As the I-TEAM’s Liz Owens found out the national teacher shortage is hitting here at home, and it’s growing.

Through public records requests, we found teacher job openings in Richmond County have increased more than 50 percent since the pandemic. Across the river in Aiken County, we uncovered a 200 percent increase in teachers absent from the classroom.

As another school year begins, another warning flashes about the state of our local classrooms.

“It’s really bad. It’s really bad.” Leelila Strogov is the founder of Atomicmind, a foundation that provides free financial counseling for school scholarships to students from kindergarten and into college.

She says she’s finding across the country the phrase “teacher shortage” isn’t accurate.

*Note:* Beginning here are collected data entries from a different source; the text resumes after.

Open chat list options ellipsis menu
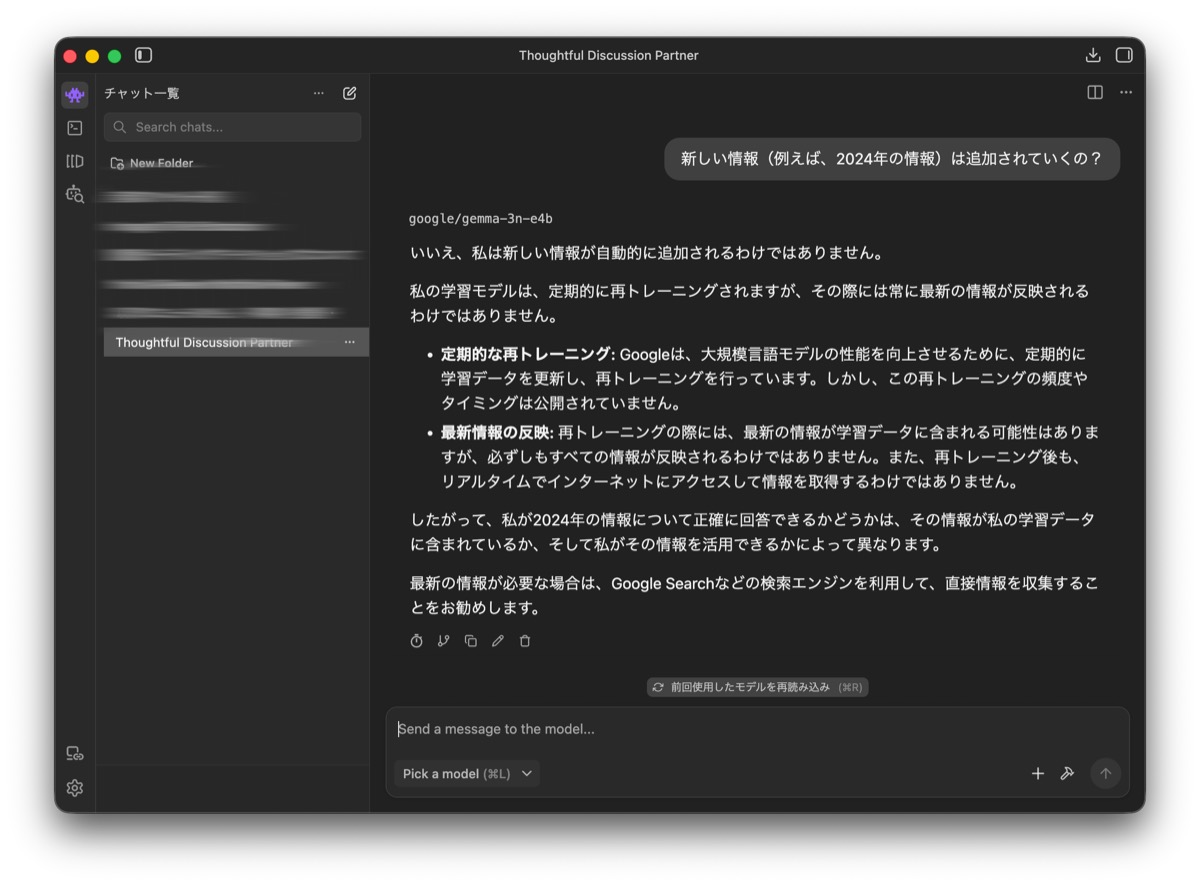1200x885 pixels. (318, 93)
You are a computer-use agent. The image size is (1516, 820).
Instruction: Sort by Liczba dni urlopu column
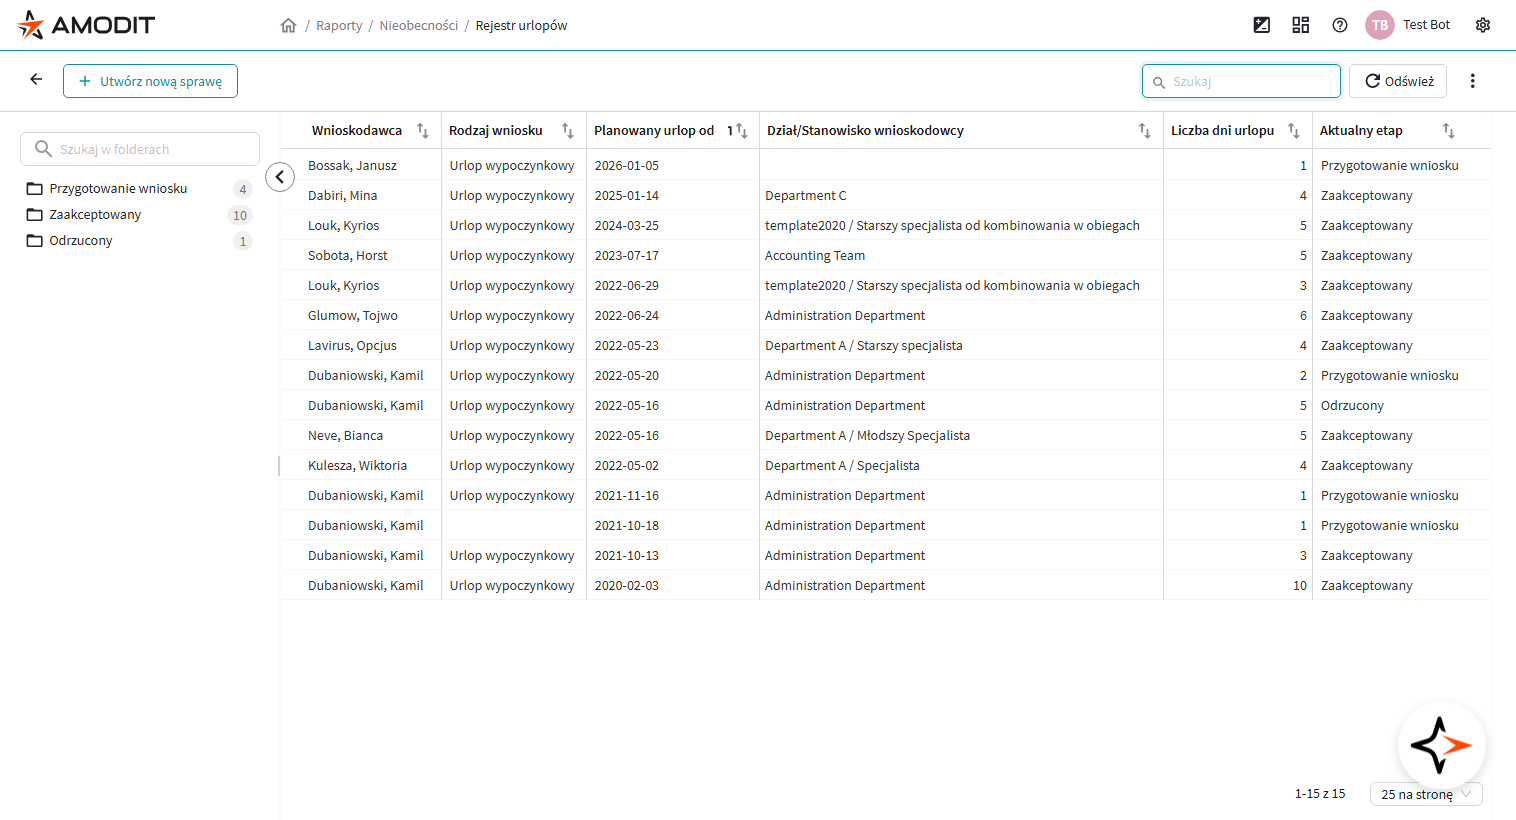1293,131
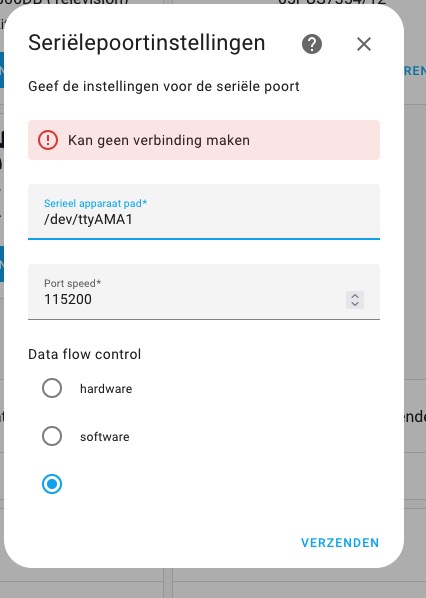
Task: Click the 'software' option label text
Action: point(104,437)
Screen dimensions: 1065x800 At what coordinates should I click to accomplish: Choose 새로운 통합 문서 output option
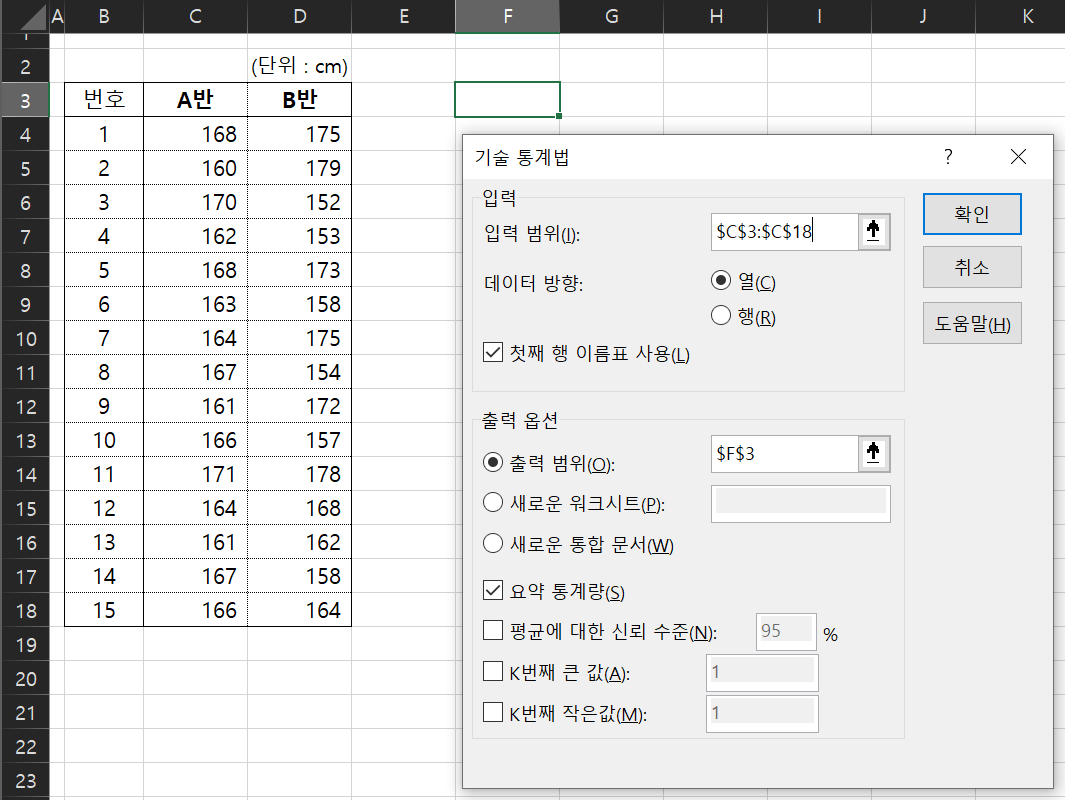[x=492, y=544]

“It’s ultimately a misnomer. Teacher shortages implies that there’s literally a shortage of teachers and there aren’t a shortage of teachers. What .. what there is a shortage of is teachers in classrooms. So really, what we have is a recruitment and retention failure.”

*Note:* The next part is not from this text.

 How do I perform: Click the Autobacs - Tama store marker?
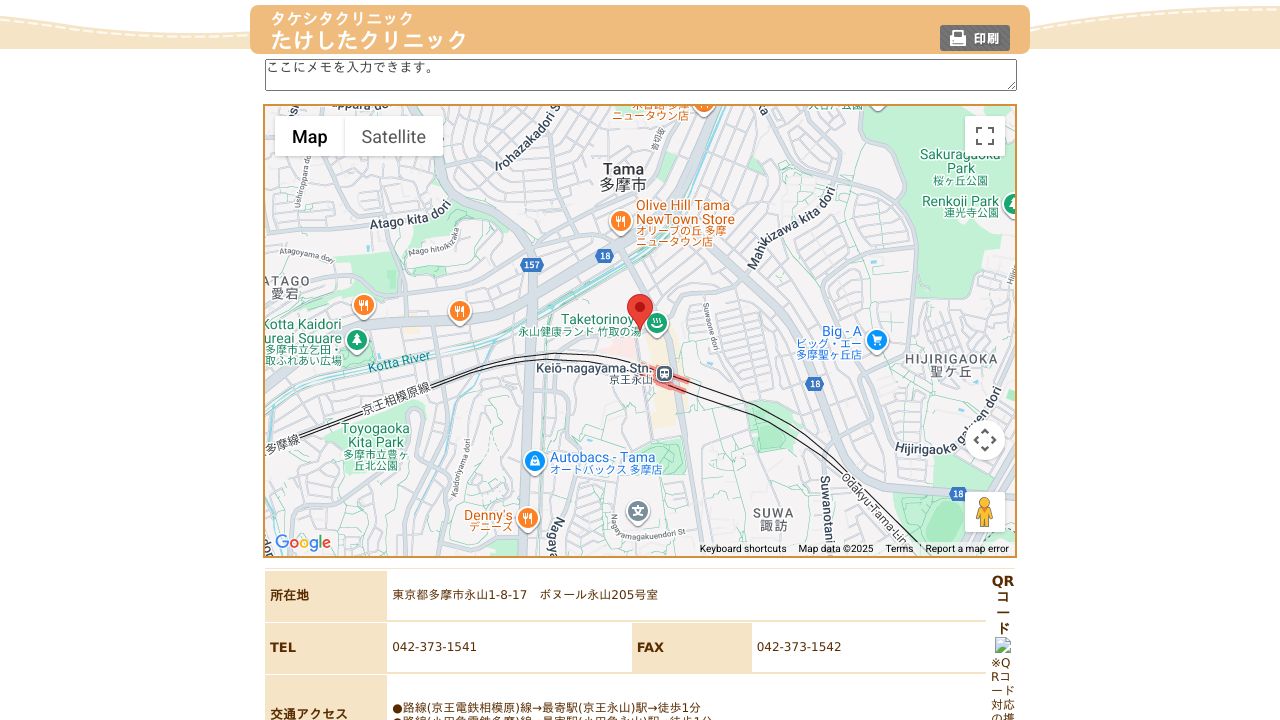coord(535,462)
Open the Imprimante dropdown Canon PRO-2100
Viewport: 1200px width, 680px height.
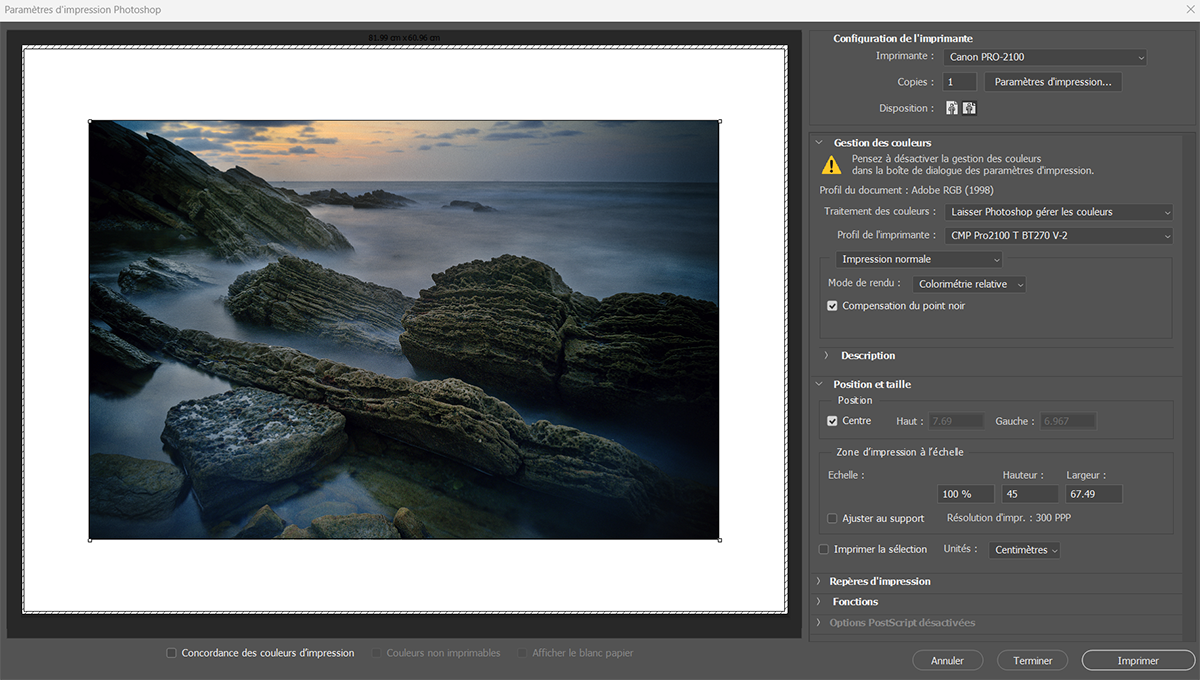(x=1045, y=58)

Teachers are leaving the profession and alarm bells have been ringing for quite some time.

A University of South Carolina professor recently wrote a book about the decay of the teaching profession finding:

“The national teacher shortage is rooted in the longstanding lack of respect for teachers and their craft, which is reflected by decades of low pay, hyper scrutiny, and poor working conditions. This disrespect to the profession is what is driving teachers away.”

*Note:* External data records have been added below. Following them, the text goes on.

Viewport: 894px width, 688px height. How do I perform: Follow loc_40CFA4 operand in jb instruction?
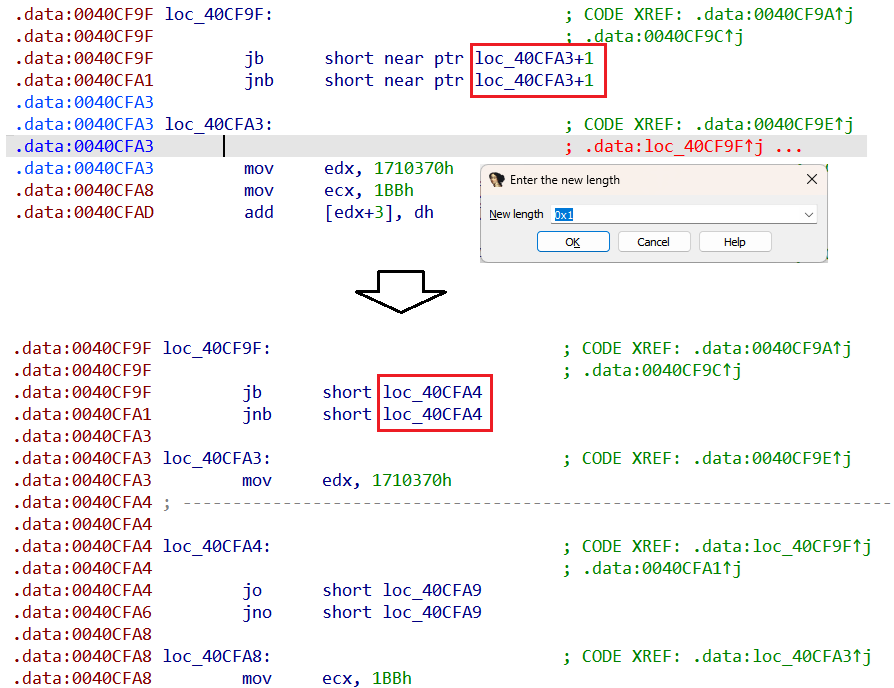(x=432, y=392)
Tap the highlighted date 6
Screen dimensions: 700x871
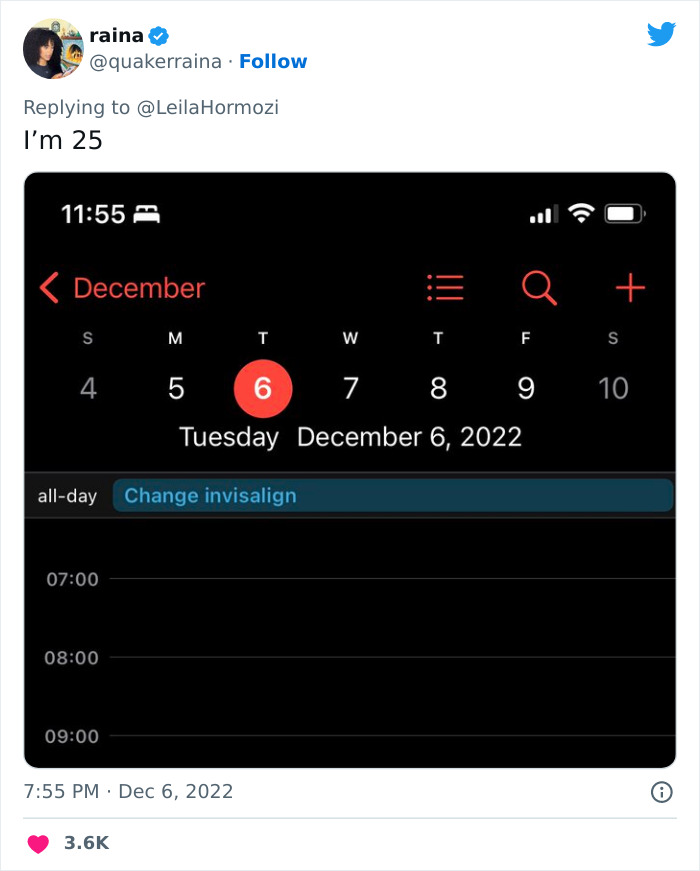click(x=262, y=389)
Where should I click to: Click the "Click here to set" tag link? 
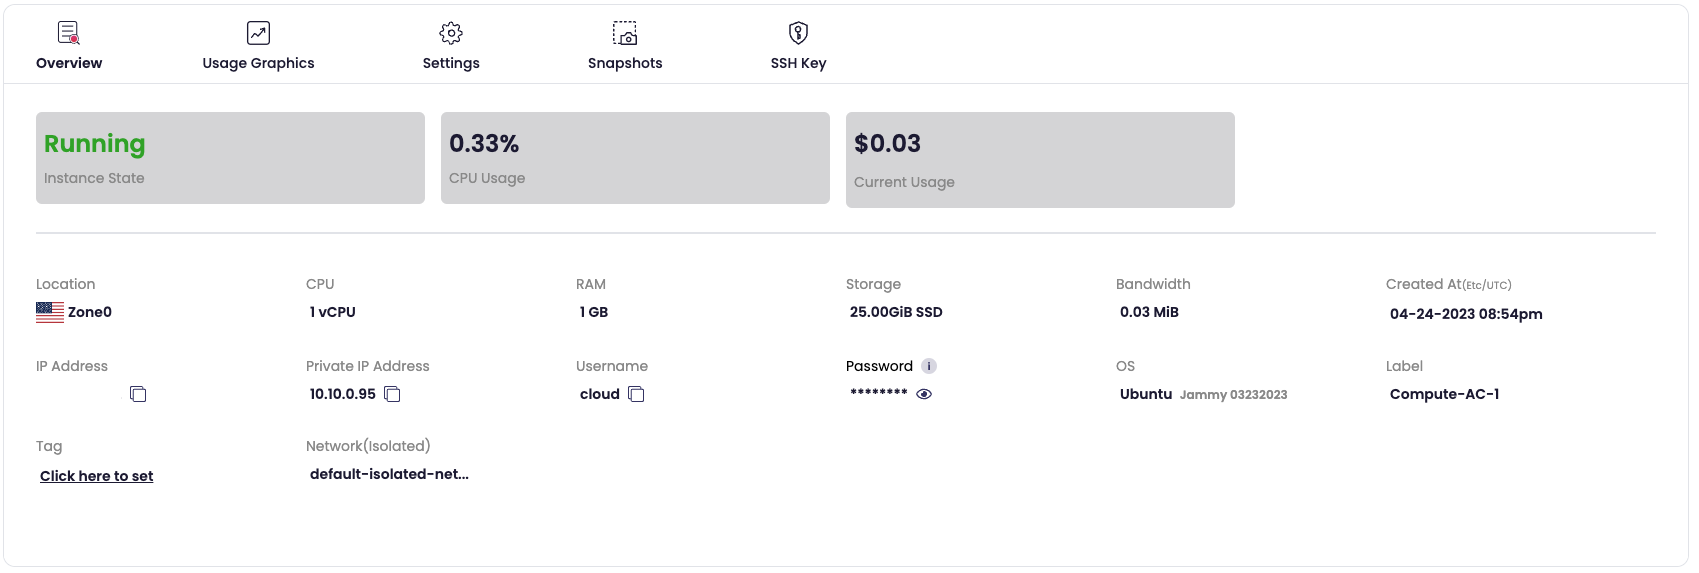point(97,476)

The I-TEAM found the Georgia Professional Standards Commission reported a worrying statistic:

Nearly half of public school teachers surveyed in the peach state leave within the first five years of employment.

That survey was from 2015, seven years ago. And long before the stress of Covid-19.

The I-TEAM obtained public records to compare the start of the recent school year to the one before the pandemic in 2018-2019.

The I-TEAM also found there are more underqualified teachers than ever before in Richmond County Schools.

In 2018, only 10 percent of teachers were hired on emergency or provisional waivers. Just four years later, that number more than doubled to 23 percent, or more than one in five hired on those special waivers this year.

Burke County and Columbia County school districts each had fewer than ten job openings pre and post-pandemic.

“We have to pay teachers more. We also I mean, we’ve seen the research and, you know, as little as $3,000 more would make a difference.” Says Strogov.

The I-TEAM found the average salary for Richmond County is $53,467. In Aiken County, the average salary is $59,921.

The Board of Education in Richmond County is also discussing the pressures teachers are feeling from how far behind kids are due to the pandemic.

“A lot of our students are two and three years behind, especially with the COVID thing and they weren’t in school.” Said Debbie Kelly with Rise before the BOE.

Kelly is in charge of tutoring services and has seen firsthand the pressure COVID has placed on students and teachers.

Scholars in Georgia are also investigating the crisis. The Carl Vinson Institute of Government at UGA found too much testing and unrealistic expectations are contributing to teacher burnout.

One elementary school teacher with more than a decade of experience reported “… so many decisions are made regarding what should be happening in a classroom by people who are no longer in a classroom and have been out for a long time, or by people who have never been in a classroom. "

“It’s really quite awful.” Strogov relays. “You know… teachers essentially are saying, I do not want to be in the classroom anymore. I don’t like the way I’m being treated. I don’t like the way I’m being paid. I don’t like the fact that I came into this job to have an impact on children and I am being deprived of that opportunity because I’m being told exactly what tests I need to teach to.”